Week from 14 to 20 October 2019
Overall, stocks eventually finished the week in positive territory (S&P500: +0.54%, MSCI EMU: +0.32% ; Nikkei: +3.18%, MSCI EM: +1.23%, MSCI All China: +0.22%) though a number of events should have spooked investors away from the equity markets.
First, the United States imposed tariffs on $7.5bn of goods it imports from the EU on Friday, despite threats of retaliation. Second, China’s third-quarter economic growth slowed more than expected and to its weakest pace in almost three decades, a new sign of the damage already done by the Sino-U.S. trade fight to the global economy. Third, U.S. retail sales contracted in September (-0.3% even though economists polled by Reuters had forecast they would climb 0.3%!) for the first time in seven months, according to the Commerce Department. Lastly, the UK Parliament voted for a controversial amendment on Saturday to hold off approval for the prime minister’s new Brexit deal. Another day of twists and turns in the endless Brexit saga.

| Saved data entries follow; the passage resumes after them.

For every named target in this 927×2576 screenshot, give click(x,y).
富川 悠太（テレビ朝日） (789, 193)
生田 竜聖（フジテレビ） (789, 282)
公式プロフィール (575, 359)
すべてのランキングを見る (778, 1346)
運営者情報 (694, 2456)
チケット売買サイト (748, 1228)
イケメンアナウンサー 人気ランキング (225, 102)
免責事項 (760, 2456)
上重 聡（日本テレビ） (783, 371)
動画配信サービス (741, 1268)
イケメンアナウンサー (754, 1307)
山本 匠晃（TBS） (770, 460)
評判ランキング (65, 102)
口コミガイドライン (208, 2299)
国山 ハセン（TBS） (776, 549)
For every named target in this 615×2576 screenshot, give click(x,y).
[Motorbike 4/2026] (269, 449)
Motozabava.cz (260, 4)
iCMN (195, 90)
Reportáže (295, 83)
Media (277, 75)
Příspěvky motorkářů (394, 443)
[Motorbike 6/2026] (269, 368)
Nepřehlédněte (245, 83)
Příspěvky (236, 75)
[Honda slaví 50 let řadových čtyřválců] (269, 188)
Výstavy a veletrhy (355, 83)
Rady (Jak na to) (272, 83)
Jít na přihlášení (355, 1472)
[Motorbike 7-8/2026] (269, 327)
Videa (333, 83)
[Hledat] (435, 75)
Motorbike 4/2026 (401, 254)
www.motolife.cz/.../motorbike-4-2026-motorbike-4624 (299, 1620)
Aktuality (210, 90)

Of the 11 major sectors in the S&P 500, four were trading in negative territory. Energy suffered the largest percentage losses (-1.72% WTD as WTI futures were extending declines: -1.68%). Tech stocks slid -0.86%, led by Microsoft Inc (-1.63%), while consumer staples (despite the Coca-Cola boost whose shares gained 1.7% after the beverage maker beat analysts’ expectations for quarterly sales) and utilities inched lower (-0.16% and -0.14% respectively).
By contrast, healthcare (+2.03%) and financials (+1.55%) took the lead with strong earnings reports from UnitedHealth and JPMorgan Chase. There was also considerable strength in real estate (+1.8%), as interest rates, on the whole, did not change much.
Thus, the U.S. 10-Year Treasury yield was perfectly stable (1.76%) over the week. The 10-Year German Bund yield inched up from -0.44% to -0.38%. High yield bonds and emerging debt repeated last week’s performance (in the range of +0.21%/+0.52%). IG Corporate bonds fared well in the U.S. (+0.54%) but were treading water in Europe (-0.1%).